In the confectionery industry the quality of the finished product is paramount. Close control of air humidity during the various manufacturing processes is now considered essential to maintaining these high standards.If powders, starches & sugars used in the various processes are not maintained and stored in a dry environment they will adsorb moisture from the surrounding air and form into lumps or cakes.
This causes malfunction of the material handling machines. Moulding machines require the mould heads to be kept free of condensation during the cooling process. The introduction of dry air will ensure this and so avoid the possibility of the product failing to be released from the moulds to the coating lines. Storage of the finished product is critical to maintain the product in pristine condition.
Storage in a high humidity environment will affect both the packaging and the contents. Chocolate and glazed products will lose their glaze finish and look dull and unappetising, whilst candies will become sticky and stick together and become difficult to remove from the wrapper.
The controlled use of dry air can help increase production flow, reduce downtime and ensure that the product reaches the customer in the best possible condition.
Chocolate Bloom Problems
Sugar bloom of chocolate is probably the most common problem encountered during the storage and manufacture of chocolate. It is a defect which manifests itself as a greyish-white film on the surface of the product.
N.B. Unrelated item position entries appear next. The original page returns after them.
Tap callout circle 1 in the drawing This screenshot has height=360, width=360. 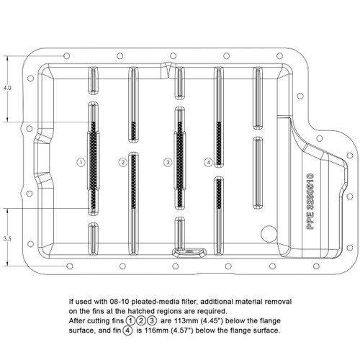tap(81, 163)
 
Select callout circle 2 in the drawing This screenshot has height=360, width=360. tap(123, 163)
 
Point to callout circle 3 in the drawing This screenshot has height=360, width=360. tap(167, 163)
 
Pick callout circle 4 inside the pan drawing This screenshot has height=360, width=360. tap(208, 163)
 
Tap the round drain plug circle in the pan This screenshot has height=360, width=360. tap(267, 235)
In most cases the eating quality of the product is not affected, but the appearance, which resembles bacterial mould, is not very appetising. Blooming may occur at any time – during manufacture, a few hours after, to several months later.
Sugar bloom occurs less frequently than fat bloom and occurs when the surface of the chocolate is exposed to moisture or high humidity. The surface film of moisture dissolves some of the sugar particles in the chocolate which then crystallizes on drying. During the manufacturing process, this can easily happen if humid air is allowed to come into contact with the chilled chocolate as it leaves the cooling tunnel. If the surrounding air is maintained at a lower dewpoint this can be prevented.
Properly stored chocolate can have a shelf life of one year or more and can even be frozen for longer storage. However, care must be taken when bringing back to room temperatures as condensation can easily form. Ideally chocolate should be stored at 18 to 20°C at less than 50%RH.